Work to complete -
Output every entry exactly as written, skipping any pictures.

Data for analysis -
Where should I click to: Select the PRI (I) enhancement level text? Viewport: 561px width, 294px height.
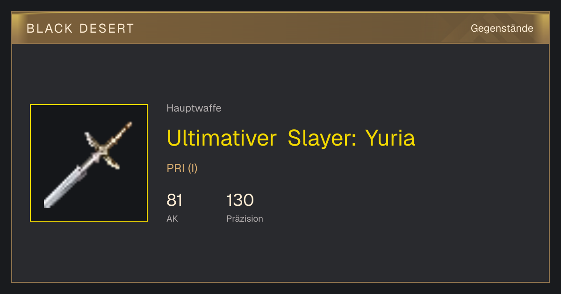click(182, 168)
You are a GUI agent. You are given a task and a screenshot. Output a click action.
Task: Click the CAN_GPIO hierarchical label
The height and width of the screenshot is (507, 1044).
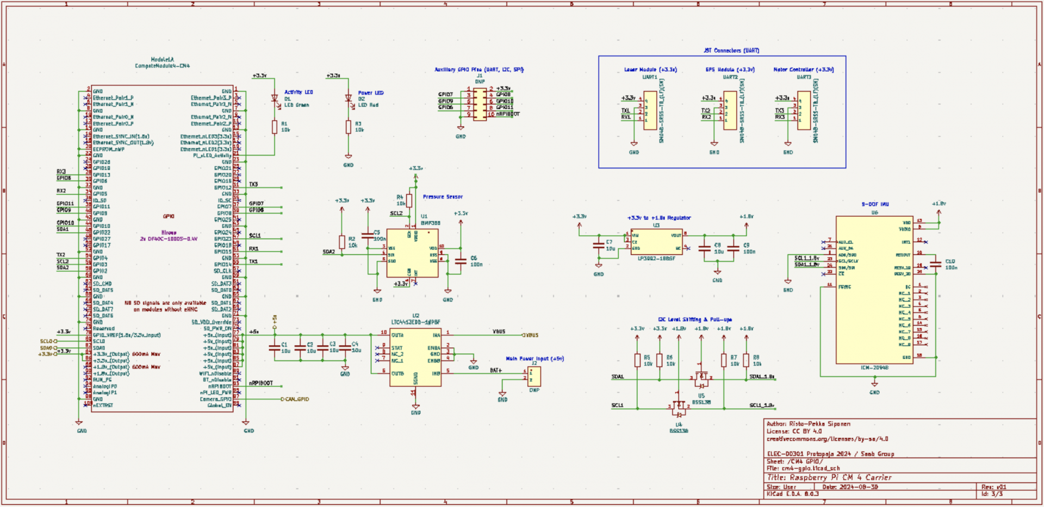click(x=295, y=399)
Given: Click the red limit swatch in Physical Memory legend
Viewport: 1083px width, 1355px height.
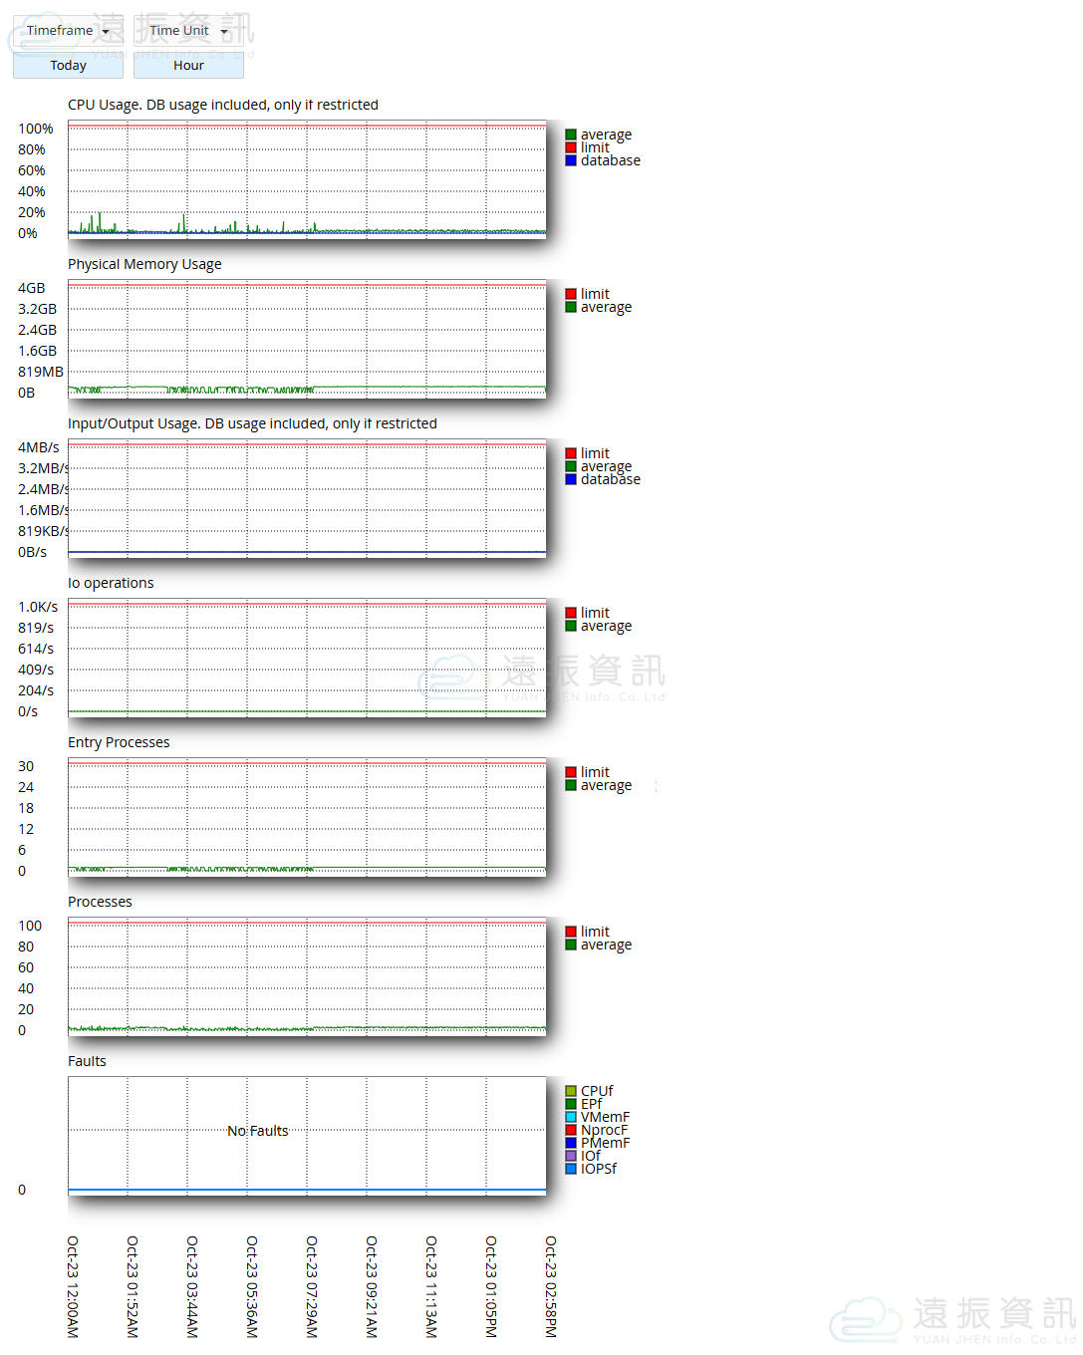Looking at the screenshot, I should 571,294.
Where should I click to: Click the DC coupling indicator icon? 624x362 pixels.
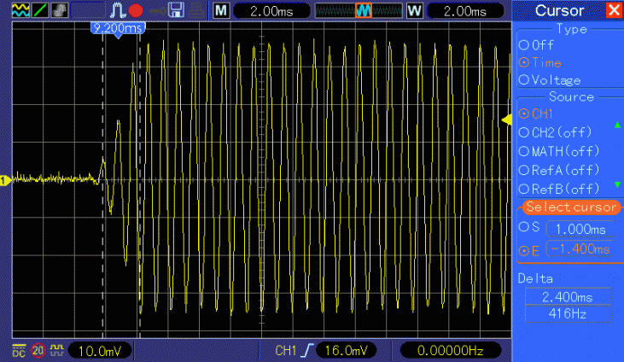[20, 351]
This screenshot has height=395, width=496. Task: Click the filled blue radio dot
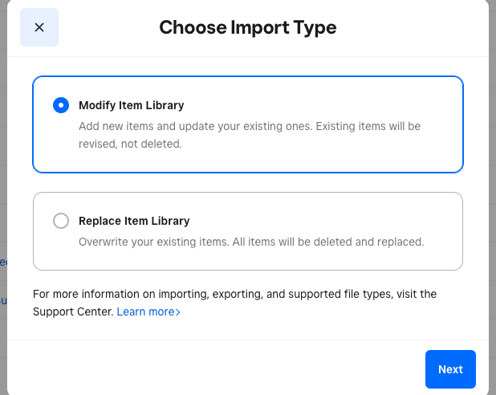coord(61,105)
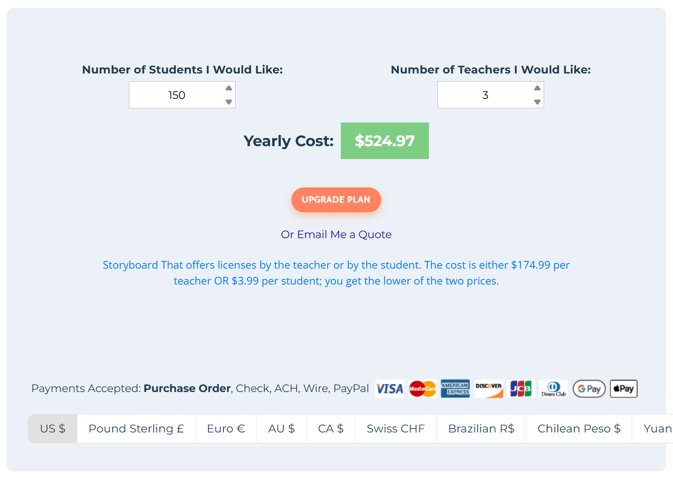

Expected answer -
Where should I click to: Select the PRI (I) enhancement level text? Viewport: 561px width, 294px height.
click(182, 168)
You are a GUI agent. You are given a task and a screenshot. Output a click action.
Task: Click the CAN_GPIO hierarchical label
The height and width of the screenshot is (507, 1044).
click(x=295, y=399)
Given: Click the red limit swatch in Physical Memory legend
Viewport: 1083px width, 1355px height.
Looking at the screenshot, I should 571,294.
Where should I click to: Click the DC coupling indicator icon? 624x362 pixels.
[20, 351]
This screenshot has height=395, width=496. Task: Click the filled blue radio dot
coord(61,105)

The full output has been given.